Between 1898 and 1939, hundreds of U.S. graduate students studied how to reinforce U.S. empire. With topics like expanding coconut industrialization in the Philippines or killing sugar-cane pests in Puerto Rico, graduates helped extend U.S. power. This would make a fire study.
Makes me think of the work of @darkfinance, because I remember seeing a MA thesis (1902?) on financing infrastructure in Puerto Rico or Cuba in one of Michael Adas's books. Many business school students studied U.S. territories & Latin America for careers and gains in finance.

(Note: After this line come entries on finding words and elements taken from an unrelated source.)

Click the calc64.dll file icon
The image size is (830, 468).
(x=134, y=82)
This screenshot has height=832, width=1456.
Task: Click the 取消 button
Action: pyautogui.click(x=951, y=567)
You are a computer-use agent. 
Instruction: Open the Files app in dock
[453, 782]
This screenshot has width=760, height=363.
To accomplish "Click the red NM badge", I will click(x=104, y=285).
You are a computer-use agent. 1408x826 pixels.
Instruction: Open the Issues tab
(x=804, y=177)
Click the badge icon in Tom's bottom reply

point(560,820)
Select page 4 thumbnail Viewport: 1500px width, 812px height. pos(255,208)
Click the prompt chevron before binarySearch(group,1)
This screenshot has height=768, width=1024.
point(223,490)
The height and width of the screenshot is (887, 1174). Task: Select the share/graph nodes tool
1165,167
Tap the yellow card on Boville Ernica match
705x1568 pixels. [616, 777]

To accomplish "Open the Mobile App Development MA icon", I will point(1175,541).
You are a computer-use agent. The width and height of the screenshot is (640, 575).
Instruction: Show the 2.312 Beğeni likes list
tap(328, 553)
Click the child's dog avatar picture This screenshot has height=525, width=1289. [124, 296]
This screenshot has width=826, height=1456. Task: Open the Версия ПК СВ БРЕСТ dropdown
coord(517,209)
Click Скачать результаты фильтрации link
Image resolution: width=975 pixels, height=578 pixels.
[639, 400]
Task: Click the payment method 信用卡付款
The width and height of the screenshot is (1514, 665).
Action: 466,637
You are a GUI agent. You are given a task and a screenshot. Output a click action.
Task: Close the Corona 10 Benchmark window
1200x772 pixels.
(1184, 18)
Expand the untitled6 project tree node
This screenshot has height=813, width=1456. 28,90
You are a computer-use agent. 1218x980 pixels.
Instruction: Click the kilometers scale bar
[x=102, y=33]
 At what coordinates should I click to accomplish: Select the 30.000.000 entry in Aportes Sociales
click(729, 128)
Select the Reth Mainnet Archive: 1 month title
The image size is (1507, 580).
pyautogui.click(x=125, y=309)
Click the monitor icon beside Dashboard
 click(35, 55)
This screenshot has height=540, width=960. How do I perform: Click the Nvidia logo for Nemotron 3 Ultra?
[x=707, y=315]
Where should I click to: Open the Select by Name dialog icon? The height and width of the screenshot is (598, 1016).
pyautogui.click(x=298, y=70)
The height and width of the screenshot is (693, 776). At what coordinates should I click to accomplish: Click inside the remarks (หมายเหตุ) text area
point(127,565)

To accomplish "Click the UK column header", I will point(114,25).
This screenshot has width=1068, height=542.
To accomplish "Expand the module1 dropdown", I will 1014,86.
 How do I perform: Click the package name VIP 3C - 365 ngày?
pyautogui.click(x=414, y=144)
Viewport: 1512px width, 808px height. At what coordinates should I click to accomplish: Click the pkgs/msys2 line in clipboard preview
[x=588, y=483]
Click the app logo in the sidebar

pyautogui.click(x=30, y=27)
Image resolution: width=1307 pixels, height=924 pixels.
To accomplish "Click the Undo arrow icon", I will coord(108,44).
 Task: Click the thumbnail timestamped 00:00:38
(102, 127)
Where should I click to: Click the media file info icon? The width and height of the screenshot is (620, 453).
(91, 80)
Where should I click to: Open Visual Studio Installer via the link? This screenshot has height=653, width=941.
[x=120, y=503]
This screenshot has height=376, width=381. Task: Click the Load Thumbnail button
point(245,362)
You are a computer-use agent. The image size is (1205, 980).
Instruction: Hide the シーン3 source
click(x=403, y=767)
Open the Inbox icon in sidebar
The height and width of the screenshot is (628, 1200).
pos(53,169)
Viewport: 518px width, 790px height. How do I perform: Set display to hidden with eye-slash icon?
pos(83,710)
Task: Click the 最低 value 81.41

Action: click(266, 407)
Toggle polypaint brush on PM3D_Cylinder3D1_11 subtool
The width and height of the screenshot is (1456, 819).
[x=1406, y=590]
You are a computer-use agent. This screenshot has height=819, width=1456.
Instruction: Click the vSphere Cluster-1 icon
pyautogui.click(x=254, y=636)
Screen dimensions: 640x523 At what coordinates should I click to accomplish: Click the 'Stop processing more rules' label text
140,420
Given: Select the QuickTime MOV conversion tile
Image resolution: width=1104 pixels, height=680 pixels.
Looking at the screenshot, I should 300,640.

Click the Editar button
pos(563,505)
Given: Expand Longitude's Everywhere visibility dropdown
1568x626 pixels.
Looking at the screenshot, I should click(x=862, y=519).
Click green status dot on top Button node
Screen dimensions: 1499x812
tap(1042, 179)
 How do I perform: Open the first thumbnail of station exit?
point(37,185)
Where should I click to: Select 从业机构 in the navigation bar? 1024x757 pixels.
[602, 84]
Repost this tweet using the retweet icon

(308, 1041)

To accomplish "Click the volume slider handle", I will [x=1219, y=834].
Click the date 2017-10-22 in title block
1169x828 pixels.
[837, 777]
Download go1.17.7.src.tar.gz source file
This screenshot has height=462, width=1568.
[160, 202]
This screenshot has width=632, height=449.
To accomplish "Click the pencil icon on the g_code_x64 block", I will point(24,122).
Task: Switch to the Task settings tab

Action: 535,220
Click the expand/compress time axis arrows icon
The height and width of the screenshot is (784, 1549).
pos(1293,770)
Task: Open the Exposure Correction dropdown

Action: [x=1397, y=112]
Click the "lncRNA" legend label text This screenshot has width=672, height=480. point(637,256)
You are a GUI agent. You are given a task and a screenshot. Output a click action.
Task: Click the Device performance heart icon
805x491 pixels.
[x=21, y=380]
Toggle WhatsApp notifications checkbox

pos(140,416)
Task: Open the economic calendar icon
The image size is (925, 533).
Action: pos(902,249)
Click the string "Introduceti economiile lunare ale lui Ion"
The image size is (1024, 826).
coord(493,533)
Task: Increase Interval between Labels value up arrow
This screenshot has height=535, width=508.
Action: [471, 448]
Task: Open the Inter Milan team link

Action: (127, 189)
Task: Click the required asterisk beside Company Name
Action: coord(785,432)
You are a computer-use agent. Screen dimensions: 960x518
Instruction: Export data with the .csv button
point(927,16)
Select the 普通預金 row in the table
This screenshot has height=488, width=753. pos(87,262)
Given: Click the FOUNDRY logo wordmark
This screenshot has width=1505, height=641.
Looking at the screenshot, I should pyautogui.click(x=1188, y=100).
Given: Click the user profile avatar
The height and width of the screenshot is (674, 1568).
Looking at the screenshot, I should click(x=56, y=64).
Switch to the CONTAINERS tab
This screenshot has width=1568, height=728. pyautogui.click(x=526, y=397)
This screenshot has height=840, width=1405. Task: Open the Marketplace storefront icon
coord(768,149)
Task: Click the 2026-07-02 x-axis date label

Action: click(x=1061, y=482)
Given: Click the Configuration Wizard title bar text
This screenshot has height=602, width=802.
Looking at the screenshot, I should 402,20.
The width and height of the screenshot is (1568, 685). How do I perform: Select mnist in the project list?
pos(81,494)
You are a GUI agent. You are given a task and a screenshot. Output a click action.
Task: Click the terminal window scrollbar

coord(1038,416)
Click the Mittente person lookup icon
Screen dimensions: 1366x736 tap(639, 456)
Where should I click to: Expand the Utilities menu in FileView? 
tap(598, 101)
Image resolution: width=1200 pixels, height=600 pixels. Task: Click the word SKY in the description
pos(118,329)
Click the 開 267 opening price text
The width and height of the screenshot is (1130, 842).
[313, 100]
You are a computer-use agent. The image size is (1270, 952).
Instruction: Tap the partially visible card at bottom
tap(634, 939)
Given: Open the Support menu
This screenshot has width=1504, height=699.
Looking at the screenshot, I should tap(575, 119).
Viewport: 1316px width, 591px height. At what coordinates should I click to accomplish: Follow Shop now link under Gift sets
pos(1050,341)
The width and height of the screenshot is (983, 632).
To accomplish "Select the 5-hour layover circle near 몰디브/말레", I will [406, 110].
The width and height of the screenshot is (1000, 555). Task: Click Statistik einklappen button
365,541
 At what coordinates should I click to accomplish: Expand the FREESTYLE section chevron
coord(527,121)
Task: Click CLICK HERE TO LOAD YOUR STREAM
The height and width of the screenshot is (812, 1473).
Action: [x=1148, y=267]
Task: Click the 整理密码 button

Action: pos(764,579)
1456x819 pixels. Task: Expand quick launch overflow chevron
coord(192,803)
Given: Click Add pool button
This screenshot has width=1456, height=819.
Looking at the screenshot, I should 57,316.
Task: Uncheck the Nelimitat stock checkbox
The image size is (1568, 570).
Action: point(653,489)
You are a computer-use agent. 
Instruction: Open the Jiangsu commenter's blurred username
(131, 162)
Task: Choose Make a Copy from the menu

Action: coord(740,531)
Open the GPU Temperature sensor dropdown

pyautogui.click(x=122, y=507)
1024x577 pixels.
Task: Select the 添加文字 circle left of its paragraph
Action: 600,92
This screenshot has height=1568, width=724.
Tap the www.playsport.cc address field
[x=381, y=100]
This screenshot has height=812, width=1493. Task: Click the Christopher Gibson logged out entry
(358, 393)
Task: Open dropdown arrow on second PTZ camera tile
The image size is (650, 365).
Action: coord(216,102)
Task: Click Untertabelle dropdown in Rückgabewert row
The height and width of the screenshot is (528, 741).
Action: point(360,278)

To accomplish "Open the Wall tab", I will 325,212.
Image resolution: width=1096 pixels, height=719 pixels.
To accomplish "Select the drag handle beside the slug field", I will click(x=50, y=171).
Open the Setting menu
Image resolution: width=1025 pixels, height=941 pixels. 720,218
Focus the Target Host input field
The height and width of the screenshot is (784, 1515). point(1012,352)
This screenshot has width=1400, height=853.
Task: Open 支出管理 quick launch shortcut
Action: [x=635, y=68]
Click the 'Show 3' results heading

Makes me think of Megan Raby's work, because I bet dozens of biologists, entomologists, botanists, etc. got degrees with data acquired in "jungle laboratories" in Puerto Rico, Cuba, and Panama. Medical doctors also studied tropical diseases in these military laboratories.
Makes me think of @stschrader1's work bc much military knowledge came from creating policing systems in Haiti, Nicaragua, Cuba, & the DR. Some were theses. Many methods learned were then reintroduced in the United States and other parts of the Americas in the 1930s and 1940s.
Thinking of psychologist Walter S. Dill. After helping the Army study men for military positions in WWI, Dill became the presidents of APA (1919) & @NorthwesternU (1920), where he set up the first industrial psychology department to study personnel selection for war & workforce.
Some examples:
Anna Lois Rohrig: MA thesis in history, "The economic interests of the United States in Cuba as a cause of the Spanish-American War" (USC, 1923).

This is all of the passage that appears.